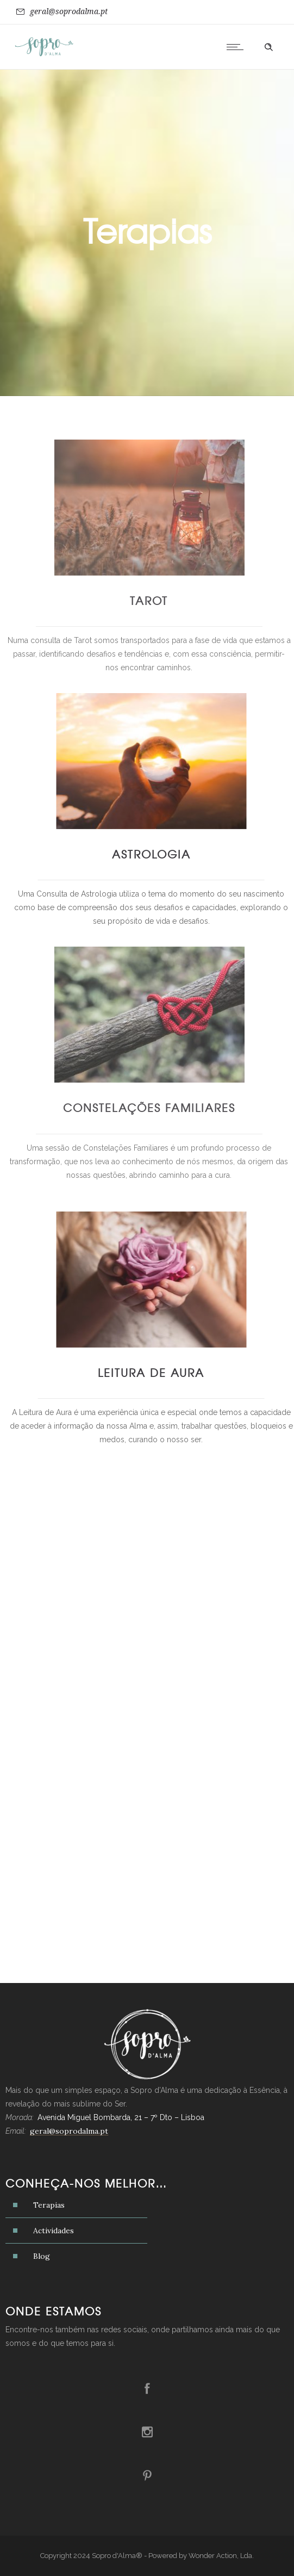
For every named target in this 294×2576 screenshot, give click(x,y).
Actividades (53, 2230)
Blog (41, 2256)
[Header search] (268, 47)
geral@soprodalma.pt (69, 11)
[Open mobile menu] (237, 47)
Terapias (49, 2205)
■ ■ ■
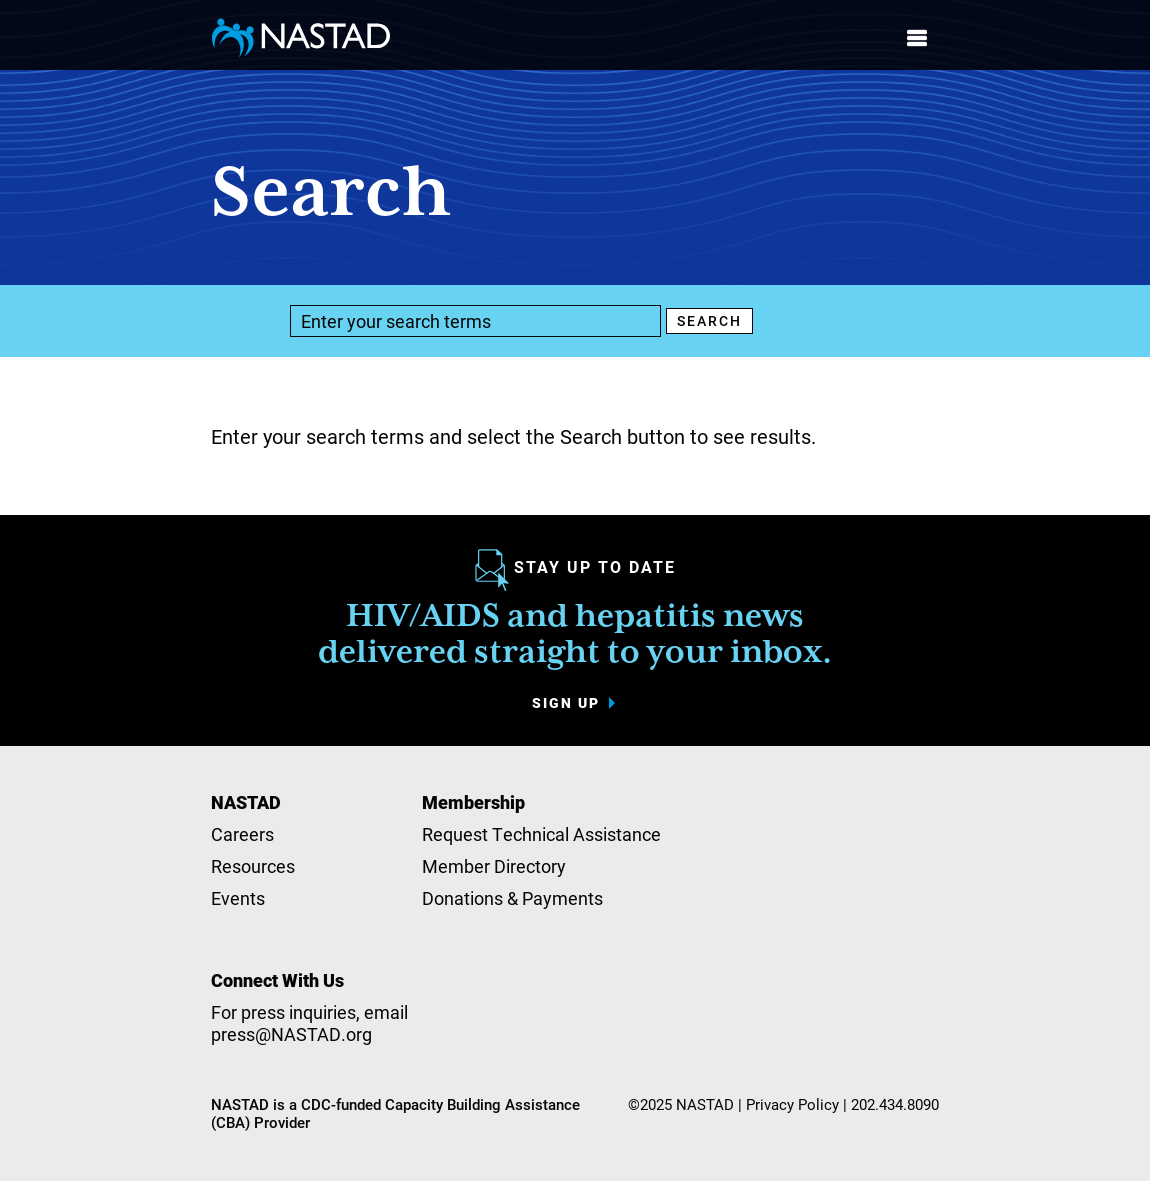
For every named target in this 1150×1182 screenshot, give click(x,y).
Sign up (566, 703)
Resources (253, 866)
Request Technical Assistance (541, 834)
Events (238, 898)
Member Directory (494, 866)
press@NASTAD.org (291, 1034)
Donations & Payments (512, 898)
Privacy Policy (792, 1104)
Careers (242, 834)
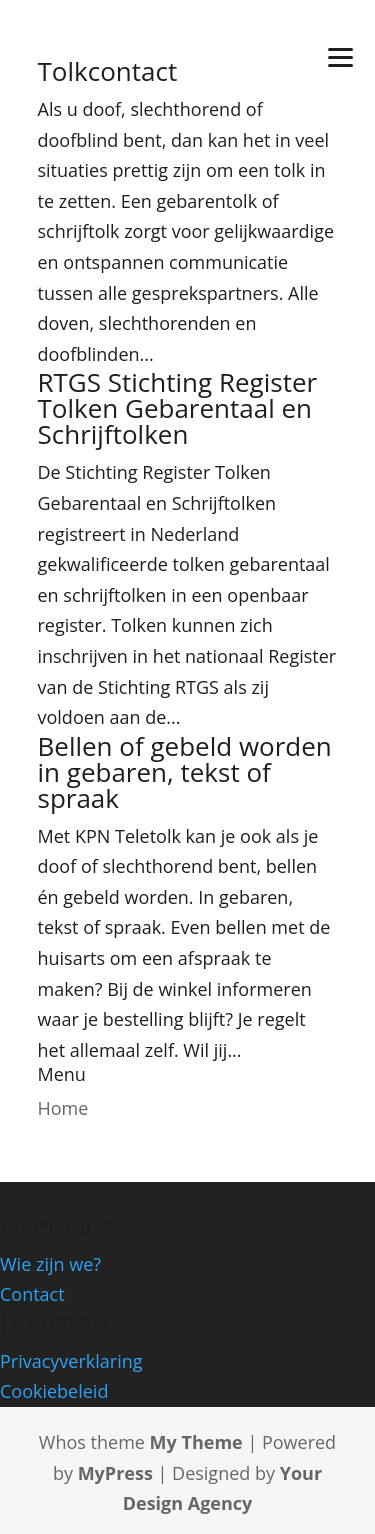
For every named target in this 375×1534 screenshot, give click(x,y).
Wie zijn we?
■ ■ ■
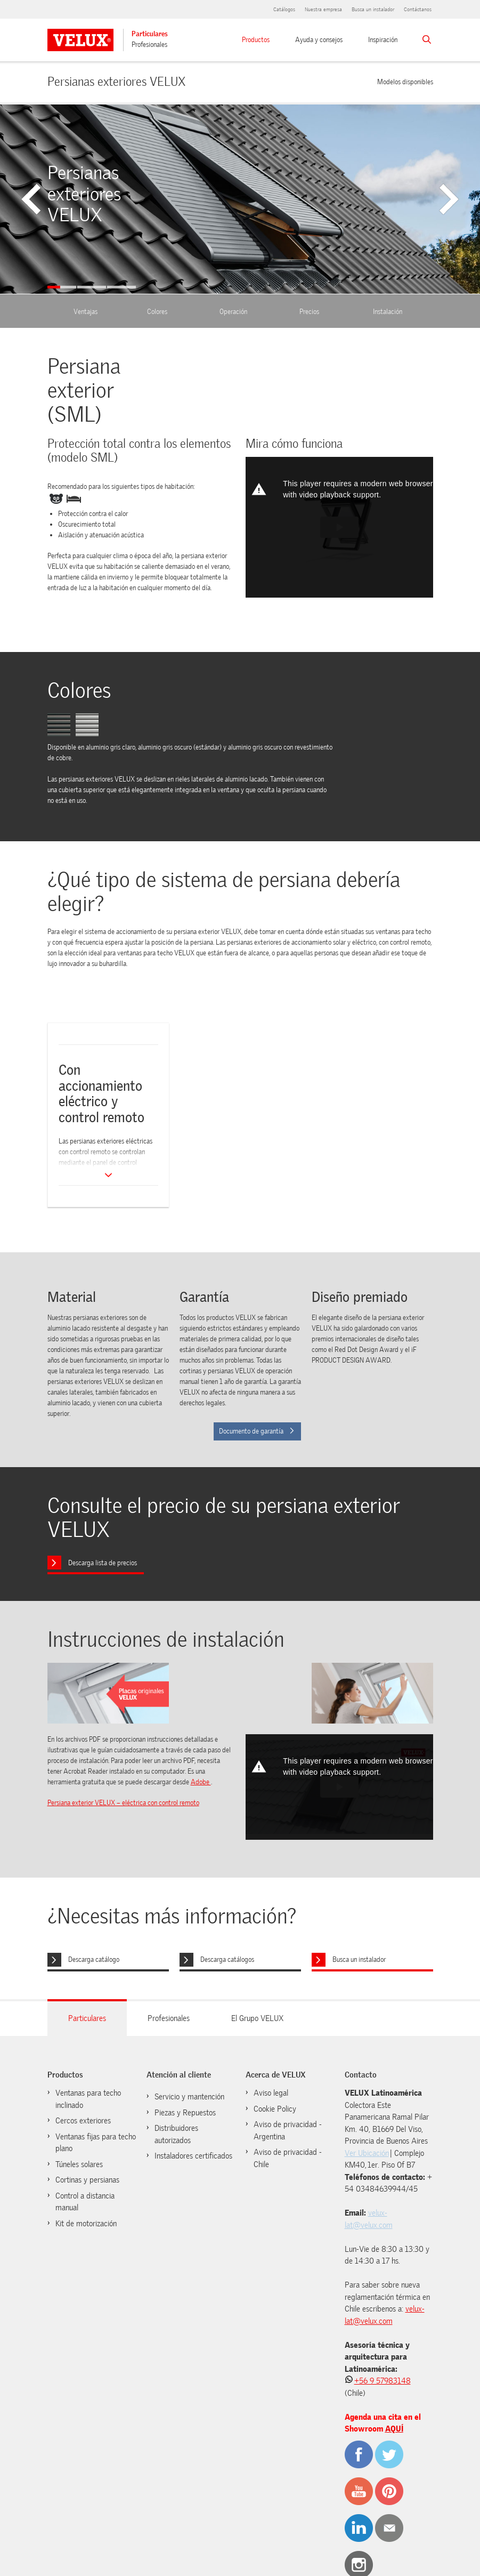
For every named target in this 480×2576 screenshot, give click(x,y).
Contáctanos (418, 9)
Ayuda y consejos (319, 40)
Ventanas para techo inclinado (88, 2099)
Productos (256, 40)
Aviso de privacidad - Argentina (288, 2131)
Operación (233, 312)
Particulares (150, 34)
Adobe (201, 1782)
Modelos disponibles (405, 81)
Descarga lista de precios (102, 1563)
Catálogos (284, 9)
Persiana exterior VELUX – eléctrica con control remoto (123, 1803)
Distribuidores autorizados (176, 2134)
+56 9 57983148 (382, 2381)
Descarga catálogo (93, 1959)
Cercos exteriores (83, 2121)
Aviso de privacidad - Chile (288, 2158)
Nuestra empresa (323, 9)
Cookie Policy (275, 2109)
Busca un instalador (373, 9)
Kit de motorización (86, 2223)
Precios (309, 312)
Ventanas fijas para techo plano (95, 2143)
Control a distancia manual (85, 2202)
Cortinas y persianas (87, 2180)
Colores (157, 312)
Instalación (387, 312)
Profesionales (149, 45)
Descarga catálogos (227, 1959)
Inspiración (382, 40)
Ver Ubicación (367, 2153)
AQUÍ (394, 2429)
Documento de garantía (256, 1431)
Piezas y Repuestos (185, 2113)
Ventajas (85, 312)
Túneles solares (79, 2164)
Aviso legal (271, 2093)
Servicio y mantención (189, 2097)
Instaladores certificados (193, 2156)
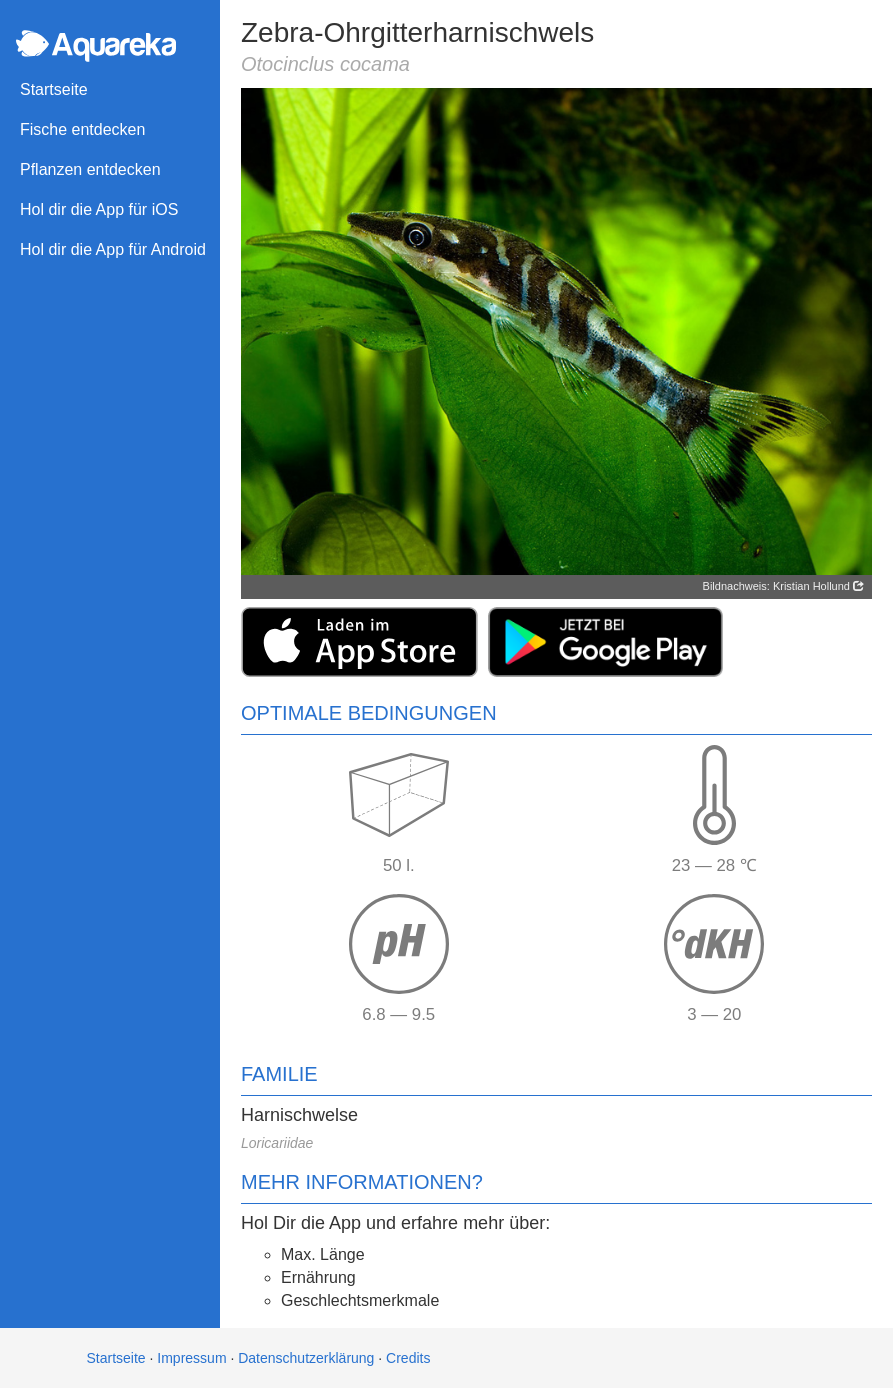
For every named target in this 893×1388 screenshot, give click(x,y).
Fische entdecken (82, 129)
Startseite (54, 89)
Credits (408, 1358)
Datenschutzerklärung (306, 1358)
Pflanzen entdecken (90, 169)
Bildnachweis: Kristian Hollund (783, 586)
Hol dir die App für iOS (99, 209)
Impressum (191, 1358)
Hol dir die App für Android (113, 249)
■ ■ ■
Rescale the lines starting with the line containing "For every named target in this 294×2576" and going on through the line containing "[Open mobile menu] (237, 47)", giving them all again, the request included. Multiply each click coordinate in the answers by 0.4 and round to whole numbers, with halves rounding up, and leave every other number unchanged.

■ CORRECT ANSWER:
For every named target in this 294×2576 screenshot, give click(x,y).
Actividades (21, 892)
Blog (16, 902)
[Header search] (107, 19)
geral@soprodalma.pt (28, 4)
[Open mobile menu] (95, 19)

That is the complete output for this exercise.